TRY IT:
From the line that contains "The height and width of the screenshot is (247, 601)." to the last line of the records below, retype each line exactly; leave out everything else.

ENTRIES SHOWN:
*** Block opens ***
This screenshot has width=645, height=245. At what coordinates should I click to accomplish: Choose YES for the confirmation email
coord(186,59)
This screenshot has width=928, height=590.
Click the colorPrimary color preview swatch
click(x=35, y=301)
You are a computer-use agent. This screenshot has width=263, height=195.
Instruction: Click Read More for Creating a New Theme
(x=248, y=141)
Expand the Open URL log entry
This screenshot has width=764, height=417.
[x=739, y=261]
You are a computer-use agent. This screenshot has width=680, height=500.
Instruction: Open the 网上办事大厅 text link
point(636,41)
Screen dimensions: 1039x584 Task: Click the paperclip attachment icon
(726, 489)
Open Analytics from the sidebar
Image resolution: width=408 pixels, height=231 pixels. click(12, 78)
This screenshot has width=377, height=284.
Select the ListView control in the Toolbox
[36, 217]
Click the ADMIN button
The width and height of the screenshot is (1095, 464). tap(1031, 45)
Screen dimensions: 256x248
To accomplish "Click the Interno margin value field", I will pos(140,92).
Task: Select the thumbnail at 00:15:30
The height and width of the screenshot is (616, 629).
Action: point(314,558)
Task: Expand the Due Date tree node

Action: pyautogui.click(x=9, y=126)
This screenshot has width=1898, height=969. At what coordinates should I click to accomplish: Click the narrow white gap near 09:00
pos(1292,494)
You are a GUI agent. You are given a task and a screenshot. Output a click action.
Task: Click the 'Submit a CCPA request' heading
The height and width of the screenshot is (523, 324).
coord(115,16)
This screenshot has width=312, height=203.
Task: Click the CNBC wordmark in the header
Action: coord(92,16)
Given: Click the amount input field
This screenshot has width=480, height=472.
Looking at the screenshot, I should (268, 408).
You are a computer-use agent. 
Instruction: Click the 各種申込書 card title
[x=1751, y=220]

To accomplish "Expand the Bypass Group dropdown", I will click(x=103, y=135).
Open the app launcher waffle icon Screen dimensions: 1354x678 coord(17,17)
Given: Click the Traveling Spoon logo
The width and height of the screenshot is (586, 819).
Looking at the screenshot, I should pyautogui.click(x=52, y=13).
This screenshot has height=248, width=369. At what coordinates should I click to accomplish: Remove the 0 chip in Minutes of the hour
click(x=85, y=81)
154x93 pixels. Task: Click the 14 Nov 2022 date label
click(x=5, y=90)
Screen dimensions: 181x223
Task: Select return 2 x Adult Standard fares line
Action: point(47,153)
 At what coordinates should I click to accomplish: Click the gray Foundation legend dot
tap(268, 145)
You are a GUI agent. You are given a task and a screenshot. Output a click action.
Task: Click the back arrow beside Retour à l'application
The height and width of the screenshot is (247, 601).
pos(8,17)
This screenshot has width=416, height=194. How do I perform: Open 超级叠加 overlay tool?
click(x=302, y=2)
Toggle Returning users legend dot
*** Block closes ***
OUTPUT:
The height and width of the screenshot is (247, 601).
pos(8,17)
This screenshot has width=416, height=194. How do I perform: Open 超级叠加 overlay tool?
click(x=302, y=2)
Toggle Returning users legend dot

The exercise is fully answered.